* [Brano scelto]:

_ _ _

E l'ipotesi che esistano modelli metafisici che guidino il divenire naturale, è del tutto campata in aria e arbitrariamente proposta senza alcun fondamento razionale, sulla base di mere analogie superficiali e non criticamente fondate.


CARLO
Chiacchiere! Definiscimi il termine "modello", e poi ne riparliamo.
CitazioneNo, scusa, ma fino a prova contraria sei tu che affermi le teorie "modellistiche o archetipiche platonico-jungiane".
Comunque che cosa sono, se non una definizione, le mie parole di cui sopra <<Invece le "strutture archetipiche" non sono che (spesso forzate, in varia misura arbitrarie ed errate; talora interessanti e con elementi di verità) astrazioni nell'ambito delle credenze presenti nelle varie culture, razionalmente riconducibili in ultima analisi ai caratteri generali, etologici (almeno in arte non esclusivamente umani) del comportamento umano, così come sono, in maggiore o minor misura a seconda dei casi, "culturalmente declinati">>?



Cit. CARLO
Altro ragionamento alla rovescia. "Percepire" pre-suppone l'esistenza di un soggetto che percepisce e di un oggetto che è la causa della percezione.
1 - senza un soggetto percipiente non esiste percezione;


SGIOMBO
E chi lo dice? Platone? Jung?

CARLO
No, me lo devi dire tu. Cosa intendi per "percezione"?
CitazioneNo guarda che di solito l' onere della prova spetta a chi afferma con certezza, non a chi mette in dubbio.
 
Le percezioni sono ciò di cui meno che di qualsiasi altra "cosa" (ente o evento) é possibile dubitare: tutto ciò di cui si ha immediata consapevolezza (allorché sono reali, accadono; e ***se*** hanno realmente oggetti e un soggetto, questi -che si presume siano reali anche indipendentemente da esse, anche se e quando esse non lo sono- sono "altro", diversi enti e/o eventi che esse: negare questa affermazione sarebbe cadere in una platealissima contraddizione!).



Cit. CARLO
2 - un soggetto può avere una falsa percezione (allucinazione o proiezione), cioè può percepire come reale e concreto qualcosa che invece è solo la proiezione di un contenuto che appartiene alla sua sfera inconscia. Ergo, la percezione è l'ultima cosa da considerare certa, se non è mediata dall'interpretazione attiva del soggetto.
CitazioneA parte il fatto che "percezione che appartiene alla sfera inconscia" é una contraddizione in termini, qui porti acqua al mio mulino: se la percezione può benissimo essere solo la proiezione di un contenuto soggettivo, senza oggetto, allora gli oggetti delle percezioni non sono certi essere reali, potrebbero benissimo non esserlo (come anche il soggetto, peraltro).

_ _ _

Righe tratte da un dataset
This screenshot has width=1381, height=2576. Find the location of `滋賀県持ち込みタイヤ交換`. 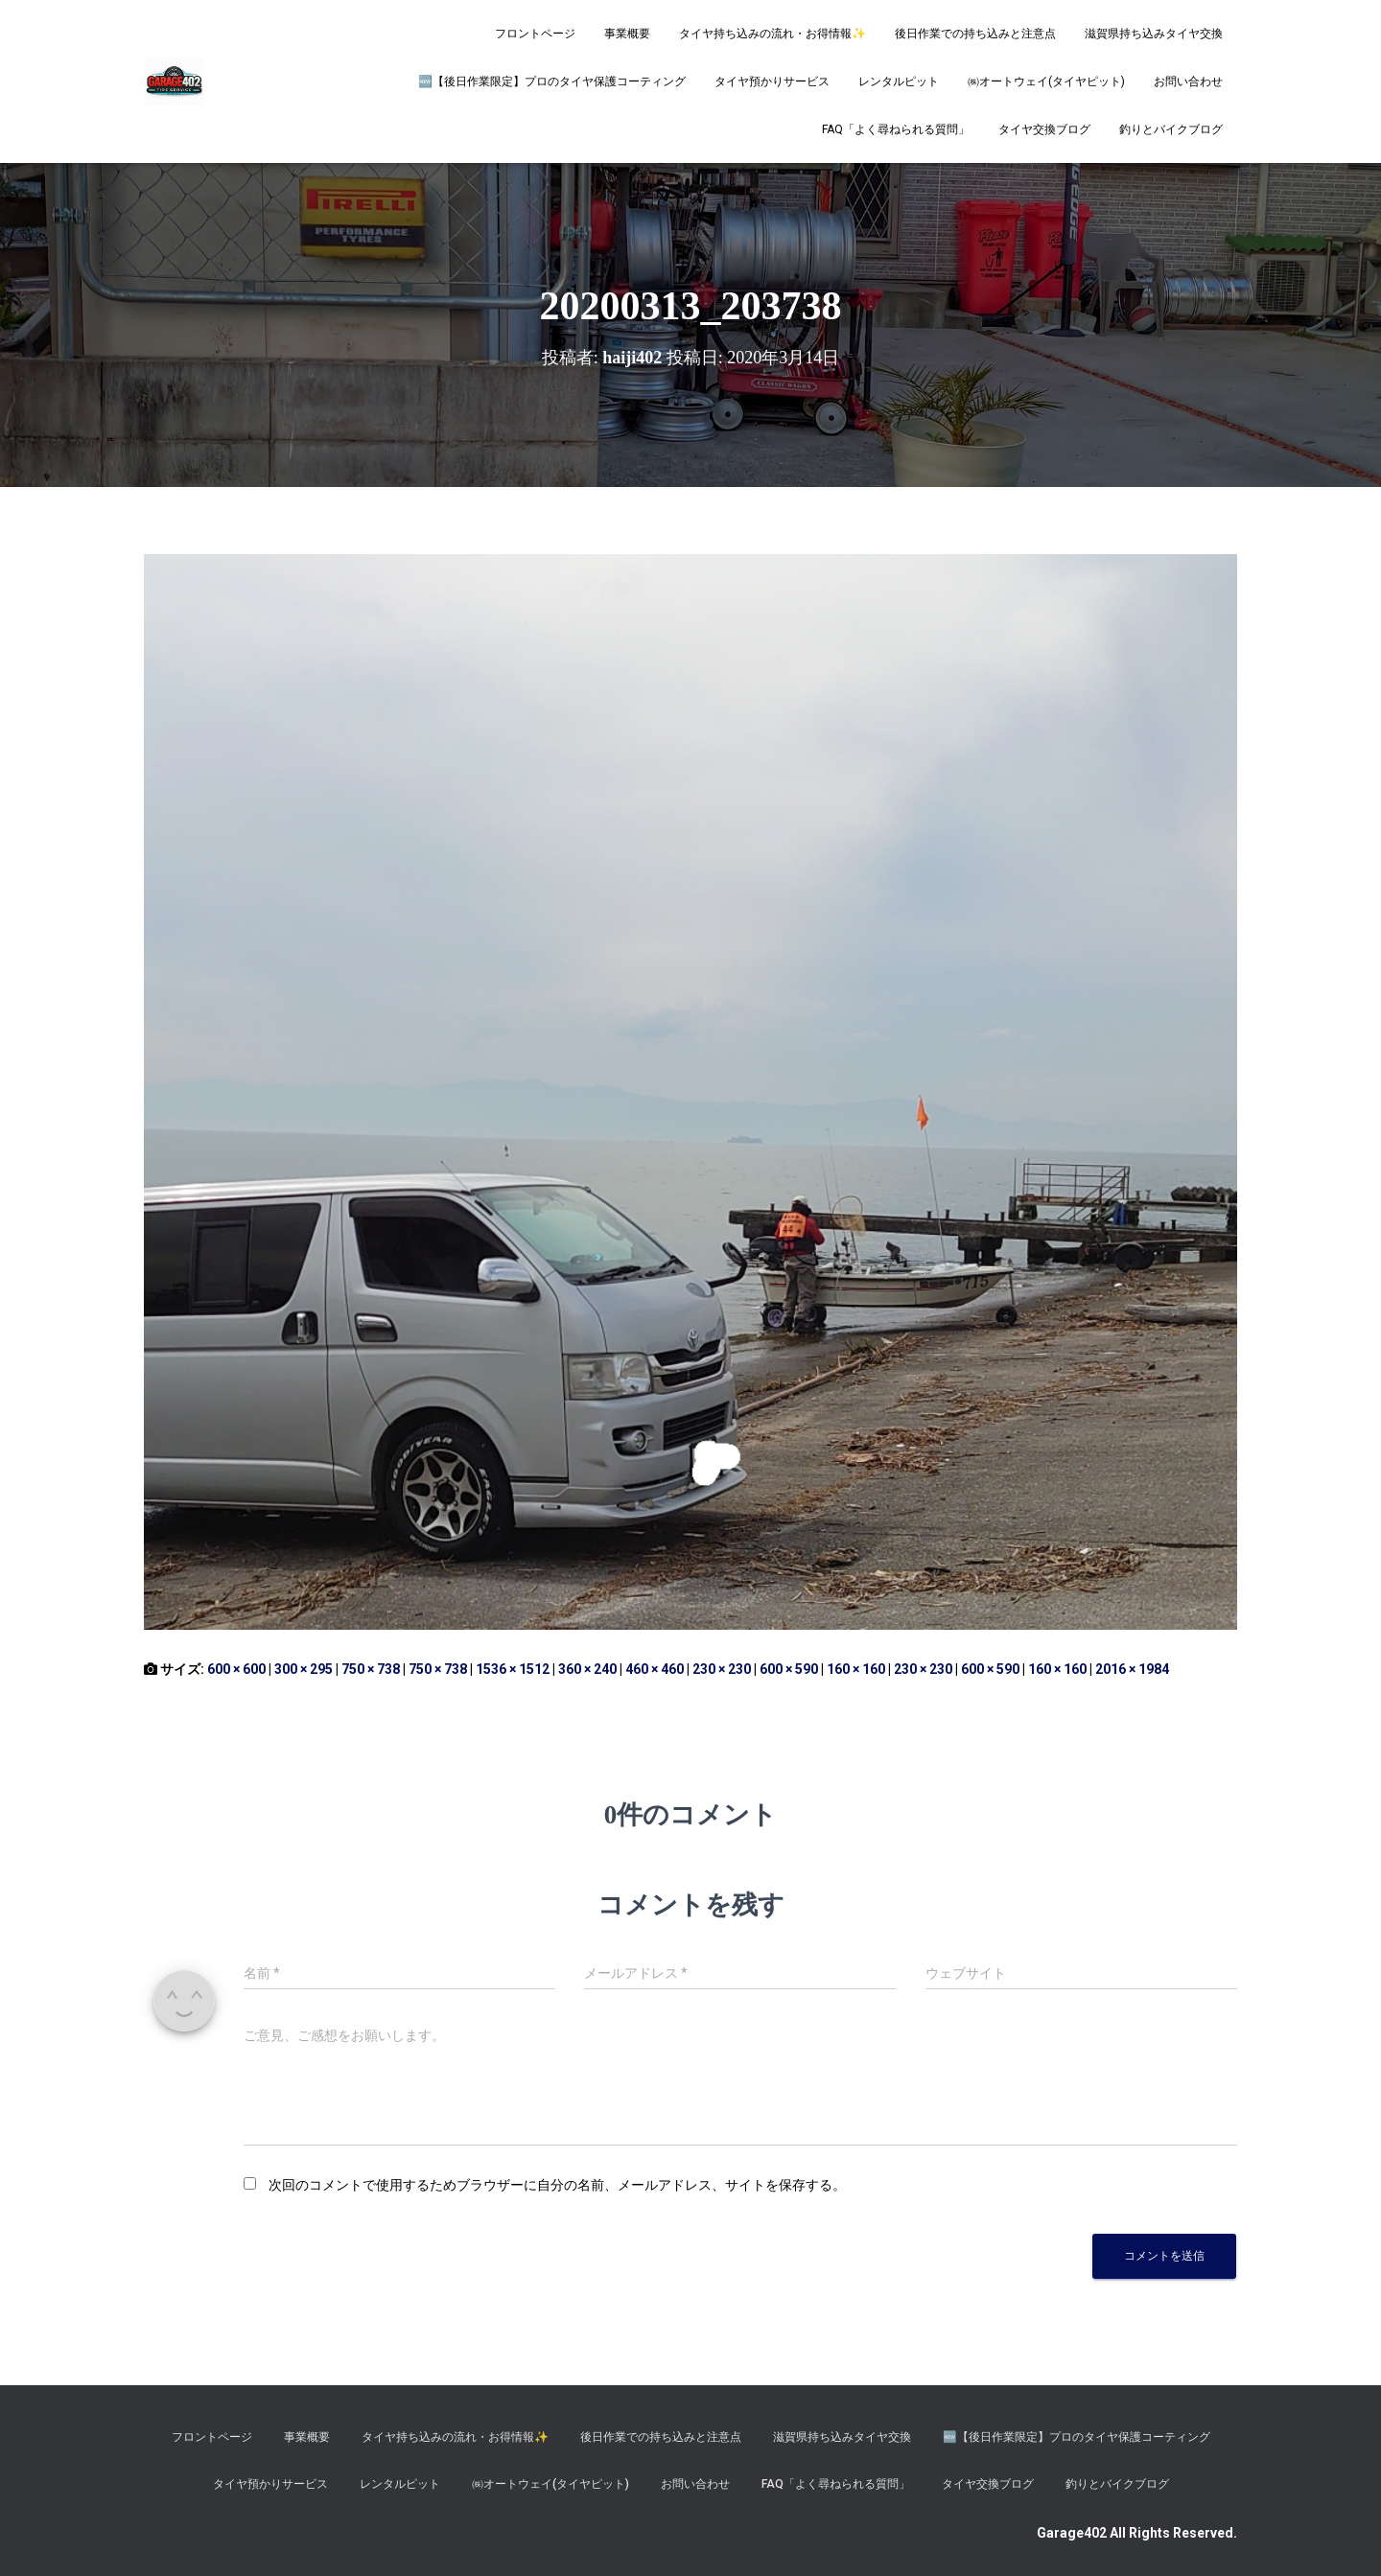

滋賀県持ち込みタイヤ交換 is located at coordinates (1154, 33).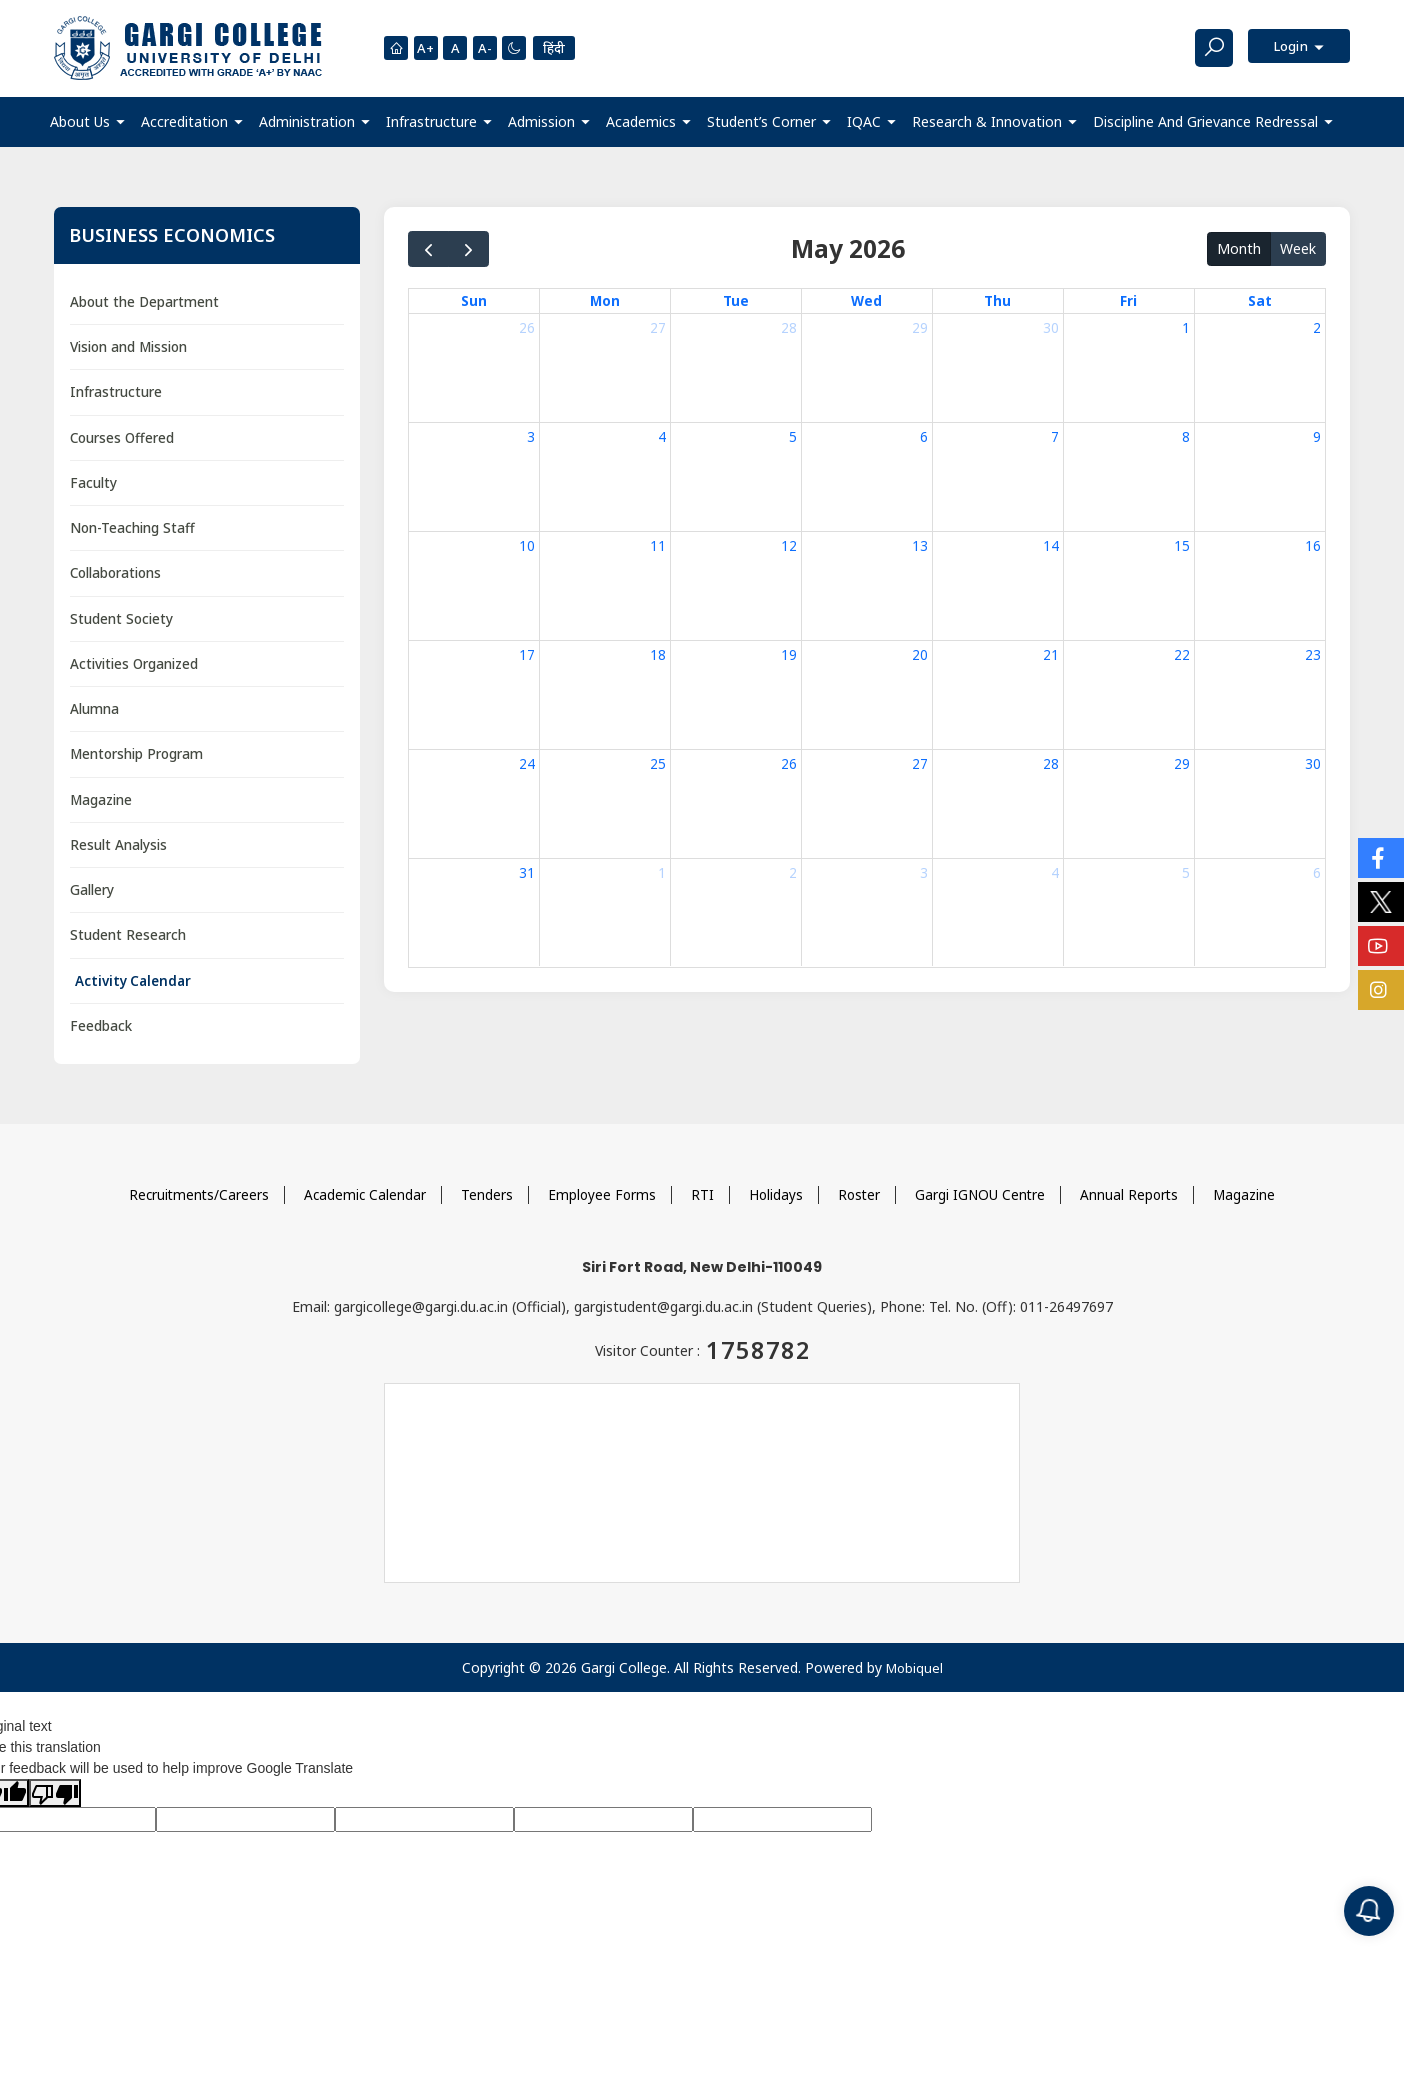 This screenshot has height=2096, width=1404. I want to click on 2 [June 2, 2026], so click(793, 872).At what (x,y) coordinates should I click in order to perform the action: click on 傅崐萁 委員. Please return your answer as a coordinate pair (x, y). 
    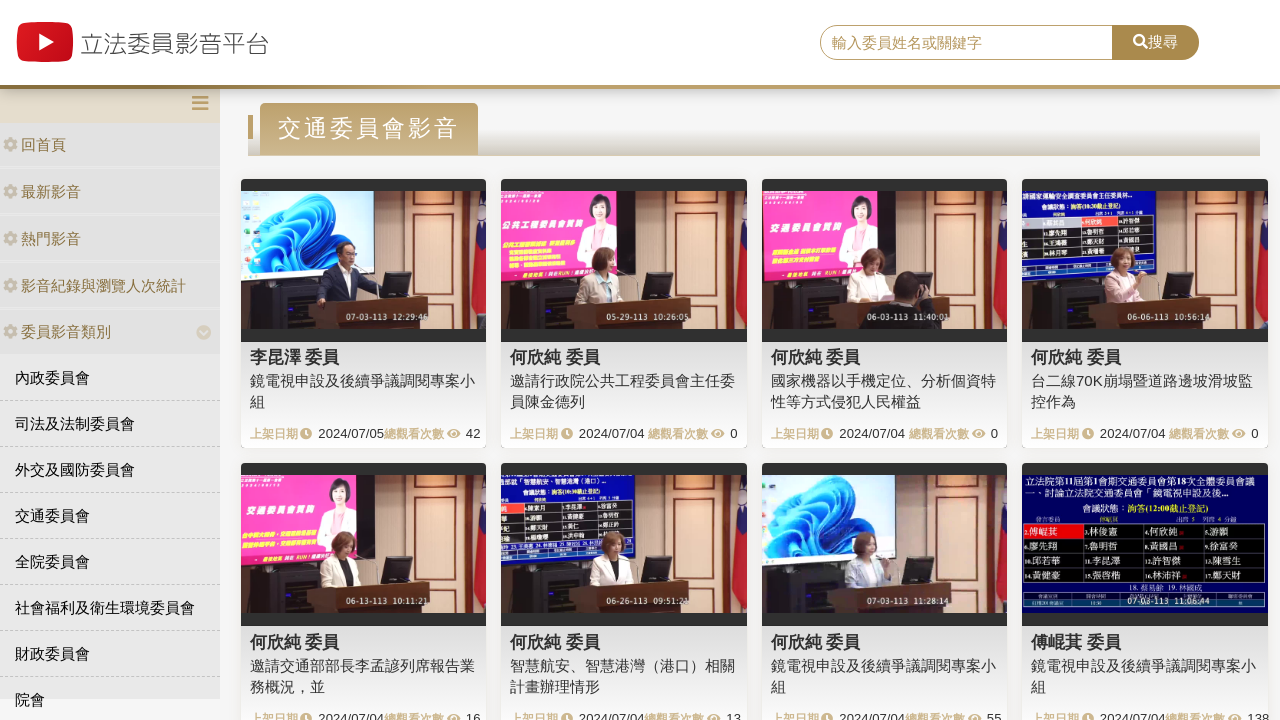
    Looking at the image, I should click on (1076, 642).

_ _ _

* [Consegna]:
Prosegui il dibattito sulla percezione e sugli archetipi dal punto in cui si interrompe. I record sono materiale a sé, distinto dal brano.

* [Risposta]:
La conseguenza inevitabile delle tue considerazioni sulle allucinazioni é che casomai la realtà dell' oggetto della percezione, da essa diverso, e non la percezione stessa, è l'ultima cosa da considerare certa, se non è mediata dall'interpretazione attiva [e veritiera, N.d.R.] del soggetto: se l' allucinazione accade, essa é realmente una percezione (allucinatoria); sono invece i suoi pretesi oggetti a non essere reali!



SGIOMBO
E' coerente, logicamente corretta, l'ipotesi che tutto ciò che accade siano le percezioni (da parte di nessuno; non aventi alcun soggetto, così come le allucinazioni sono percezioni di niente, non aventi alcun oggetto).

CARLO
Se rileggi meglio, capirai che io non ho detto che le allucinazioni e le proiezioni siano <<percezioni di niente>>.
Pertanto fammi un esempio reale di <<percezione da parte di nessuno>>.
CitazioneA sì?
Dunque per te se uno in un deserto ha l' allucinazione di "qualcosa" come un' oasi, l' oasi da costui vista (la cui visione da parte sua <<non é percezione di niente>> di reale) é qualcosa di reale e non invece niente di reale?

Come al solito (é almeno al terza volta in quest' ultimo intervento!) tu, che pretendi di affermare la realtà certa di qualcosa (il soggetto di percezioni) pretendi indebitamente che l' onere della prova (empirica, nella fattispecie) spetti a me che nego tale certezza!!!



CARLO
Se prima non mi fai un esempio reale di <<percezione da parte di nessuno>>, tutto quello che hai scritto qui è impossibile da interpretare.
CitazioneVedi sopra.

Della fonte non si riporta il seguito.